## Action item:
Using the entries that follow, write out the line containing "Task: Open the 94 Reposts list", the line containing "Open the Classic", and every line between them, exactly and nothing else.

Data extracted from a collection
BEGIN

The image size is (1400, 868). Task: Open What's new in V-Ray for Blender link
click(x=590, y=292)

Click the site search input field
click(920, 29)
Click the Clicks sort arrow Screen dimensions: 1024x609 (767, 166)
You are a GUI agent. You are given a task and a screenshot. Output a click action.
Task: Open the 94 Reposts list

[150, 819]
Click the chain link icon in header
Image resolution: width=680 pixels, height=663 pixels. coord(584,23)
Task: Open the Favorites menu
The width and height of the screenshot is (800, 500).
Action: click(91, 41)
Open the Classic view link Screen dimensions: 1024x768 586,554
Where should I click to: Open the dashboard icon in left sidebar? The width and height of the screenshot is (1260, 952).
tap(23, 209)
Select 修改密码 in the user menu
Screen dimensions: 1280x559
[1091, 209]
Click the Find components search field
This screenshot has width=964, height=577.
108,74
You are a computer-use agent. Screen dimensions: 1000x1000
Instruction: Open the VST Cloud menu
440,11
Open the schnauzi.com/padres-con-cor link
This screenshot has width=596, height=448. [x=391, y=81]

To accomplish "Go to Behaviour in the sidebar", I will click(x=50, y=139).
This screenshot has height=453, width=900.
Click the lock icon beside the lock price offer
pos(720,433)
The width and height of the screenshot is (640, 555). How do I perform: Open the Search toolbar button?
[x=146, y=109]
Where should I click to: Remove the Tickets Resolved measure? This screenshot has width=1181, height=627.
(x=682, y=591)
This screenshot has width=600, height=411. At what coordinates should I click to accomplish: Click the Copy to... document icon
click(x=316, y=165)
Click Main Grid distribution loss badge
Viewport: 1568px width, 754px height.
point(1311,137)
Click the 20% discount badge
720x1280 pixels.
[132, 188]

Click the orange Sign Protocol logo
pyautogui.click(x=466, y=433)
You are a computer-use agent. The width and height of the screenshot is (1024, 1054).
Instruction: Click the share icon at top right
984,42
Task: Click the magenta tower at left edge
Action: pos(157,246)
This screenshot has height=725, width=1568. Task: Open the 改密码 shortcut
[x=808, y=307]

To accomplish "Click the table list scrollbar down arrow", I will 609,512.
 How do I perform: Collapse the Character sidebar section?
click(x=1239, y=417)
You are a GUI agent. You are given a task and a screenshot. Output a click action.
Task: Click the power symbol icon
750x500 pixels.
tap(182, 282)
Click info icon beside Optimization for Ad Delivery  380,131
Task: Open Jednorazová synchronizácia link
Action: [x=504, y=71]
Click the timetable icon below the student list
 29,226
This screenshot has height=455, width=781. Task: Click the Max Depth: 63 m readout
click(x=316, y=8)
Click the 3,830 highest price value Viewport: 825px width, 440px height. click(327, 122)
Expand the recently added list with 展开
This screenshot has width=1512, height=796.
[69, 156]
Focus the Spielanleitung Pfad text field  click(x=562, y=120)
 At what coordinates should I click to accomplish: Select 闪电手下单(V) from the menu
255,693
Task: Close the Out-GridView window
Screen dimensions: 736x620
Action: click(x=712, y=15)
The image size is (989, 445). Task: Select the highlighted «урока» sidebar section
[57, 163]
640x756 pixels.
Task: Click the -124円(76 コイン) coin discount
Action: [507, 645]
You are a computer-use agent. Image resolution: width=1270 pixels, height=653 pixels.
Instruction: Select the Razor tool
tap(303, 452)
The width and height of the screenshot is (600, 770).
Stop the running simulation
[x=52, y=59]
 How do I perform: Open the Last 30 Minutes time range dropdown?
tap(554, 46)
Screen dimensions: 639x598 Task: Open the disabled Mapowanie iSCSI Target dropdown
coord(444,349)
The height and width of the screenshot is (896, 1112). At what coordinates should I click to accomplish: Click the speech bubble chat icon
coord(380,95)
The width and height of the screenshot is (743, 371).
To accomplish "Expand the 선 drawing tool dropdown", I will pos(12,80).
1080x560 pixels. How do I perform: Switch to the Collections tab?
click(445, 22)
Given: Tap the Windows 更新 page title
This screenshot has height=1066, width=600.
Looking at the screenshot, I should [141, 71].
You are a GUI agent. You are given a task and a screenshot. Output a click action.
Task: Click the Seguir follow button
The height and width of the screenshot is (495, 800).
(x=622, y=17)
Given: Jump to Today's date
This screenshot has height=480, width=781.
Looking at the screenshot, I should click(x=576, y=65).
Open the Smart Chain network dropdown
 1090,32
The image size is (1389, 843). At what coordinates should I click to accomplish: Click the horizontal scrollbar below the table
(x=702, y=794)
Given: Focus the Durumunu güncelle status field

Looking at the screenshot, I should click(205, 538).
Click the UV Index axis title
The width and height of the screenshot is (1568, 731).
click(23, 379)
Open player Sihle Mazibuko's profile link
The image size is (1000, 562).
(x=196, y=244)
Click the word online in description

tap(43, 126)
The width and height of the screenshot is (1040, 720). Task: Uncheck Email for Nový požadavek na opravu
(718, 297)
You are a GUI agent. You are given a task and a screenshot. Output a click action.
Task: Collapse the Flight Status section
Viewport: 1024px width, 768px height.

END

## Answer:
Task: Open the 94 Reposts list

[150, 819]
Click the chain link icon in header
Image resolution: width=680 pixels, height=663 pixels. coord(584,23)
Task: Open the Favorites menu
The width and height of the screenshot is (800, 500).
Action: click(91, 41)
Open the Classic view link Screen dimensions: 1024x768 586,554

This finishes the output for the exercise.